Q. I’ve been seeing a man for about a year, and for the past few months I’ve been feeling crowded. We’re both divorced and in our 50s with grown children. He’s mostly retired, has very little contact with his kids, and has very few friends or activities that occupy him. I have a busy life with work, friends, and family, and I’m also involved in my local community theater. I feel like I’m his only hobby.
He wants to see me more than on weekends. I totally understand his need for more companionship, but I’m not sure I want to give up my activities or what little time I have to myself during the week.
I feel really bad, but I waited 50 years to be able to come and go as I please without having to get permission or check in with anyone. And although it wasn’t spectacular to begin with, our sex life has diminished quite a bit.

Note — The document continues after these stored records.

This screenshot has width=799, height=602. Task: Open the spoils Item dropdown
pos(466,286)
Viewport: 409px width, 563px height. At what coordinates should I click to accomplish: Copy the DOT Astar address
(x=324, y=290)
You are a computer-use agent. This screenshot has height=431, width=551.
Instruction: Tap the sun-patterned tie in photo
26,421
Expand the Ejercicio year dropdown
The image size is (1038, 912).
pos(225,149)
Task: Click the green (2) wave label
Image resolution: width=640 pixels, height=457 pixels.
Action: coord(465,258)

I know the subject of moving in together is on his mind. I’m not sure I’ll want to live with anyone again. Yes, I hear how selfish this is all sounding. I feel so conflicted. Should I pursue fewer activities and give this relationship more time so I can get used to being part of a couple, or should I let him go find someone who can better fulfill his needs and give him all the time together he wants?
— Unsure of anything
A.“Yes, I hear how selfish this is all sounding.”
You don’t sound selfish. You sound like you know what kind of relationship you want, and that is not a bad thing!

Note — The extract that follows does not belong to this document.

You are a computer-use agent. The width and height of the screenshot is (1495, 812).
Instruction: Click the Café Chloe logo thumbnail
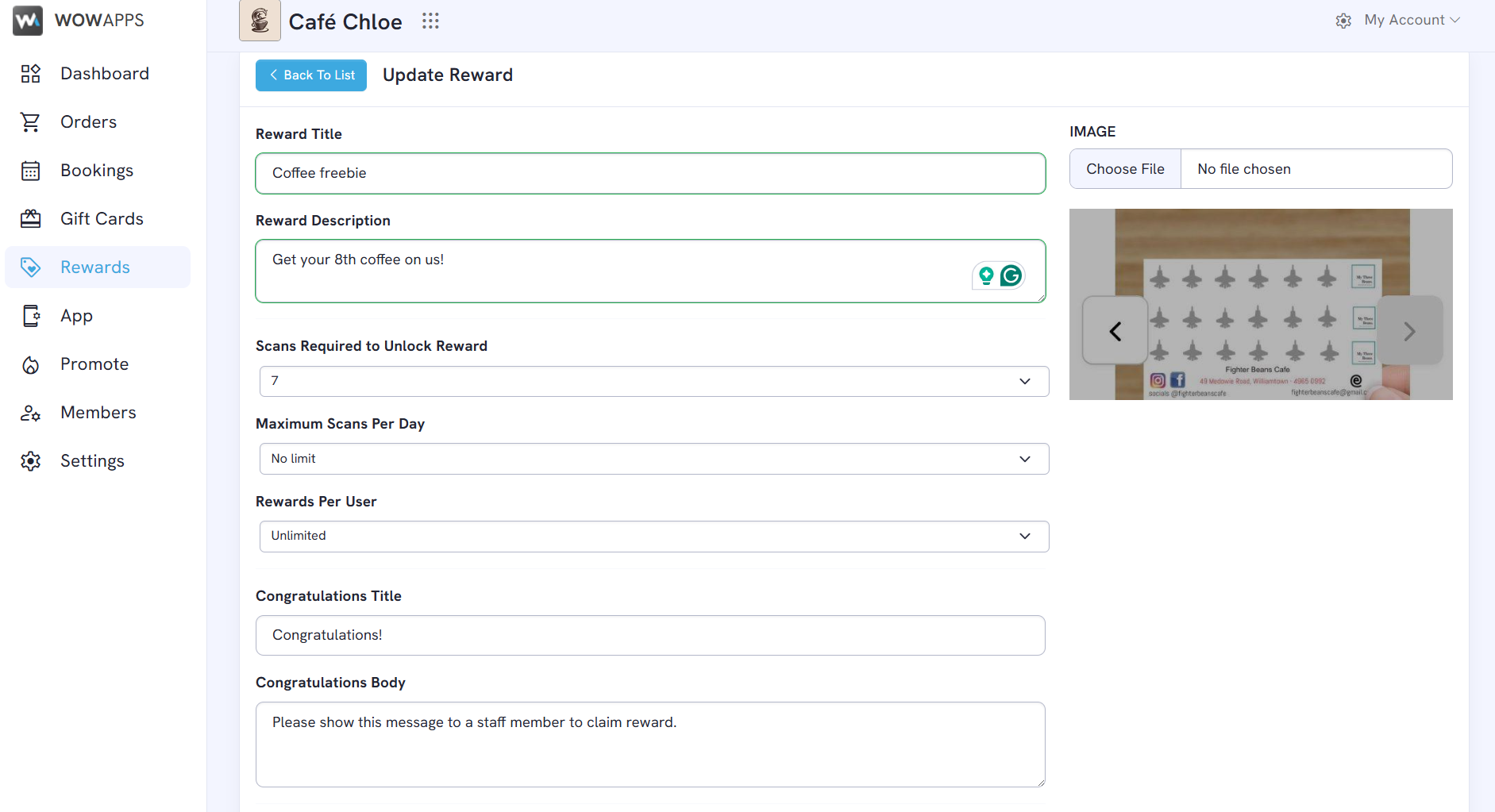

You’re with a nice man who wants more of your time, but for some very acceptable reasons, you can’t reciprocate. You’re showing empathy and concern, which is nice, but sometimes two great people just don’t want the same kind of life. It happens.
If you wanted to give this your very best, most earnest try, you could see how it feels to sleep in the same place after a midweek activity. Maybe it would help to show up and share the last minutes of the day together and wake up in the same place. Not every evening with him has to be a full date.
But if that doesn’t work (or doesn’t sound appealing), it’s probably just an almost-match. Almost-matches can break your heart because they come so close to being right — but not close enough. If that’s what this is, it’s OK to let go.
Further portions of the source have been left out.